>> start

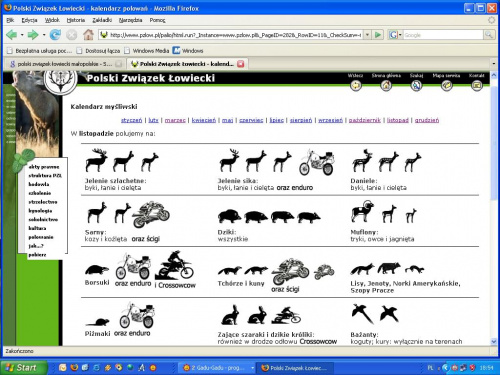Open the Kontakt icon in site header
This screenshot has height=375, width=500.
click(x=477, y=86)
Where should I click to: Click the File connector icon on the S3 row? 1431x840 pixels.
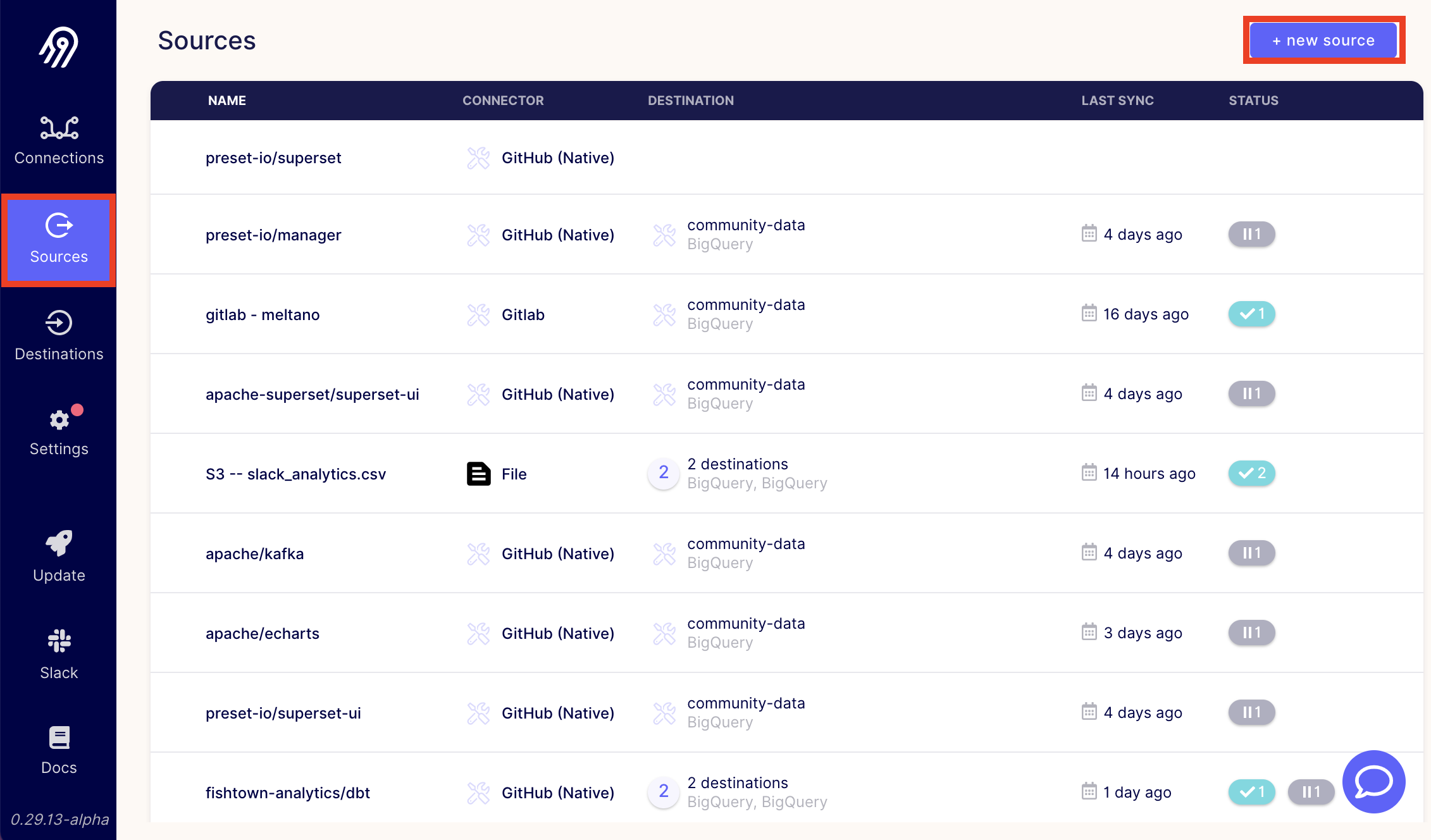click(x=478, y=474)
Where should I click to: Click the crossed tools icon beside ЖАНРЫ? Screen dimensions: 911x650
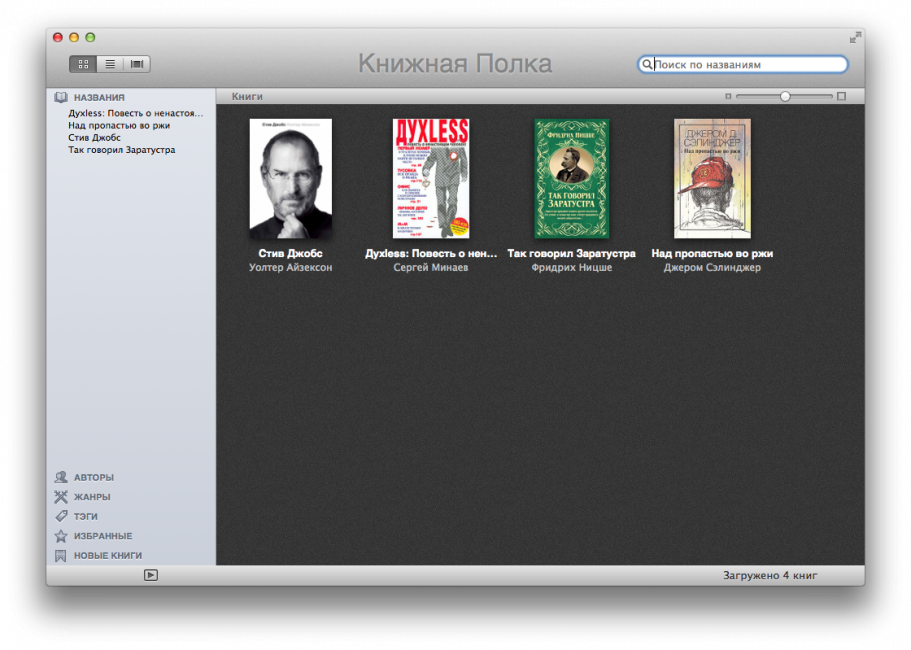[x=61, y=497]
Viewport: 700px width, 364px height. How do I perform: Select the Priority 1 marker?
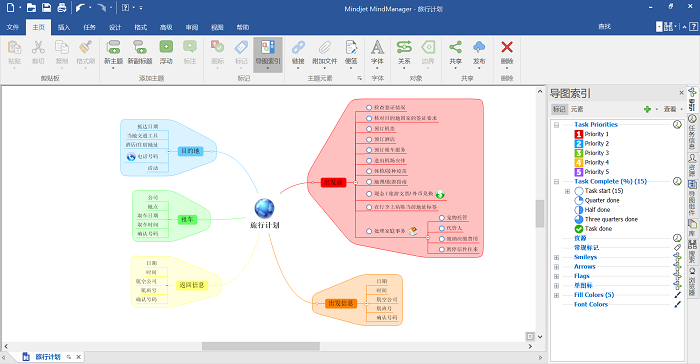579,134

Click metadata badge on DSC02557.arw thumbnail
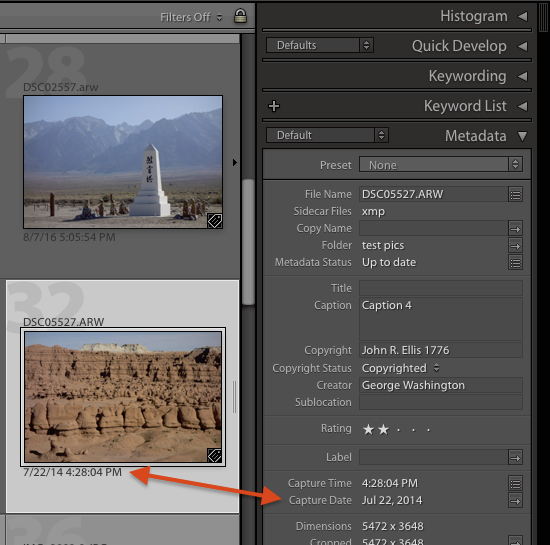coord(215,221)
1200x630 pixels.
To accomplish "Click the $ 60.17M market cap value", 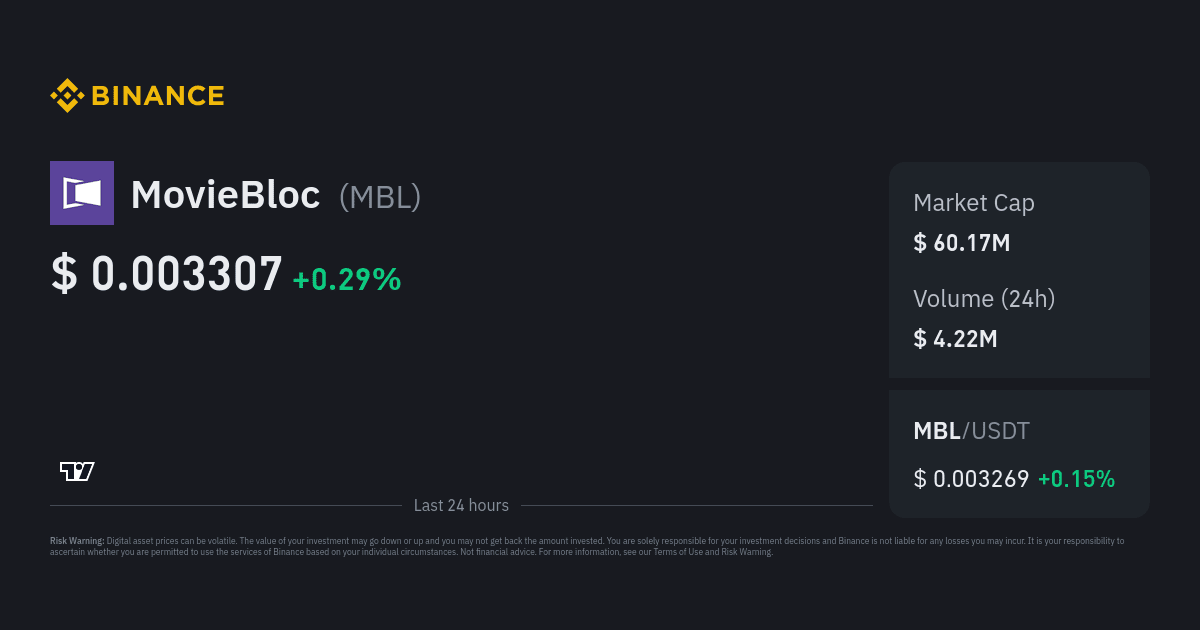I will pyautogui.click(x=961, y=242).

>> end

• _TO DO_: Locate each line in the material above that contains the string "height", and copy those lines in full.

• _IN RESPONSE_:
This screenshot has height=375, width=500.
Viewport: 700px width, 364px height. How do I perform: Select the Priority 1 marker?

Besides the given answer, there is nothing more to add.